## WORK REQUIRED
Each line of the material below is to be given again exactly.

(SOURCE INFORMATION begins)

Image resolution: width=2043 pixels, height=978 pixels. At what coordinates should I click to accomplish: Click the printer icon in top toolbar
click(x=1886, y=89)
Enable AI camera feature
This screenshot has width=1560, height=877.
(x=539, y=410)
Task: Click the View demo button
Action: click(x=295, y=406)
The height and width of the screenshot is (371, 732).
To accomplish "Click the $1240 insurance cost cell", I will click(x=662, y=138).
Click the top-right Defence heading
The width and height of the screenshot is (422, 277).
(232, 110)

(SOURCE INFORMATION ends)

## RESPONSE AREA
Image resolution: width=2043 pixels, height=978 pixels. At what coordinates should I click to accomplish: Click the printer icon in top toolbar
click(x=1886, y=89)
Enable AI camera feature
This screenshot has width=1560, height=877.
(x=539, y=410)
Task: Click the View demo button
Action: click(x=295, y=406)
The height and width of the screenshot is (371, 732).
To accomplish "Click the $1240 insurance cost cell", I will click(x=662, y=138).
Click the top-right Defence heading
The width and height of the screenshot is (422, 277).
(232, 110)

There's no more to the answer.